Encontro de pré-candidatos promovido pela Diocese — Primeiro, (o objetivo) é uma autoestima do próprio político. Elevar a autoestima. Quem se presta a esse tipo de discussão, a um debate com ataques, não está valorizando a própria política. Primeiro, é a valorização da missão da política como um exercício da caridade de alto nível para o bem comum de uma sociedade. Os políticos são necessários, porque quando não existem os políticos, vamos ter ditadores. Não tem outra: ou políticos ou ditadores. . Eu acredito mais na democracia e na participação. Para isso, também é necessário formar-se. Segundo, também é para elevar o nível do debate eleitoral e não dar oportunidade para esse tipo de política vil, de ataques pessoais, de baixaria. É para apresentar programas; e programas que não sejam paisagens genéricas, de viagens de Gulliver a qualquer lugar. Vamos debater Campos, vamos debater soluções viáveis e, no possível, também pensar em alianças em torno de valores.
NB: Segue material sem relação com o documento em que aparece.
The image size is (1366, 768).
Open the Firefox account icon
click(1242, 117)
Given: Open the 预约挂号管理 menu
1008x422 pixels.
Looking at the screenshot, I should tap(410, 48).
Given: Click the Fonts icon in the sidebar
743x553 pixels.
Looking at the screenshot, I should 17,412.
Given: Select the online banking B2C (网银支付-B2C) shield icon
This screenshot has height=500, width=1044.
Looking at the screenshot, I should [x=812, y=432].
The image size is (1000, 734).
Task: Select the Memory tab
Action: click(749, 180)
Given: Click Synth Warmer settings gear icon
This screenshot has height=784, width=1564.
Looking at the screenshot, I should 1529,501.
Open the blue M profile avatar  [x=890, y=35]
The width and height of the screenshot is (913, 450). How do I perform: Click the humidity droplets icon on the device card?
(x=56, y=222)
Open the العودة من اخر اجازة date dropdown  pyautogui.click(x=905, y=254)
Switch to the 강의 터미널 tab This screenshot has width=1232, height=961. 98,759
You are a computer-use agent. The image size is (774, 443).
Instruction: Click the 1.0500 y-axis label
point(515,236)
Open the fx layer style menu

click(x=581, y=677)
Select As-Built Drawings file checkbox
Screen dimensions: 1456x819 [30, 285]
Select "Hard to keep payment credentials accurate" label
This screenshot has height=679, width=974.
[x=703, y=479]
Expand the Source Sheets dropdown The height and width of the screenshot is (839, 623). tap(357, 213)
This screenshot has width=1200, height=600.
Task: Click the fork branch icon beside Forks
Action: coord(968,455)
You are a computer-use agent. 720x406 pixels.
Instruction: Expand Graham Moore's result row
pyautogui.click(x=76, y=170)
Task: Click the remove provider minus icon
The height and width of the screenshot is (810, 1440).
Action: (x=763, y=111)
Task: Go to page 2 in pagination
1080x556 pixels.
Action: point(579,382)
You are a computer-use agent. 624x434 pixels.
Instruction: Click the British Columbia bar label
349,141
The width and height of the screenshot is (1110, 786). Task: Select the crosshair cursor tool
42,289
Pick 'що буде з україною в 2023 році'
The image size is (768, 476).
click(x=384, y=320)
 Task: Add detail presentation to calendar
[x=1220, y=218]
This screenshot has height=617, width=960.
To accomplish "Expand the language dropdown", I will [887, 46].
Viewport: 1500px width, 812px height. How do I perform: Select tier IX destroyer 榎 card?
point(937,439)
Ninguém faz tudo sozinho. E, terceiro, também nos parece importante a amizade na política. Aristóteles falava que é impossível governar uma cidade sem amizade na política. Amizade não quer dizer clientelismo. Para os gregos, amizade era um amor social. Nós queremos bem, prestigiamos um ao outro, prestigiamos a classe política, prestigiamos o cidadão, porque somos parte e amamos a cidade. Sem amizade política, dizia Aristóteles, é impossível. O político está para unir, para dar coesão, para criar pontes entre as pessoas. Podem dizer que eles têm que se dividir, porque senão não ganham. Isso é um imediatismo que não leva a nada. Isso desgasta! Tem que se pensar, inclusive, que o meu oponente, não inimigo, pode ser meu aliado amanhã. Pensar isso não no sentido oportunista, mas num sentido de construir algo maior que o meu ângulo partidário ou que o meu ângulo de família. Sempre pelo algo maior, sempre transcendendo a si mesmo. A política é servir, não servir-se dos outros, não manipular os outros, não utilizar os outros. É servir à cidade e servir às pessoas. Se um político não serve, não deveria ser votado. Por que as pessoas votam em extremistas? Porque acreditam que o político é um mágico, um messias, um salvador. Um bom político é aquele que serve e empodera ao povo. Um político que continua criando só vínculos de dependência, de clientelismo e infantilismo é um péssimo político, um político corrupto. Político bom é o que faz crescer o povo.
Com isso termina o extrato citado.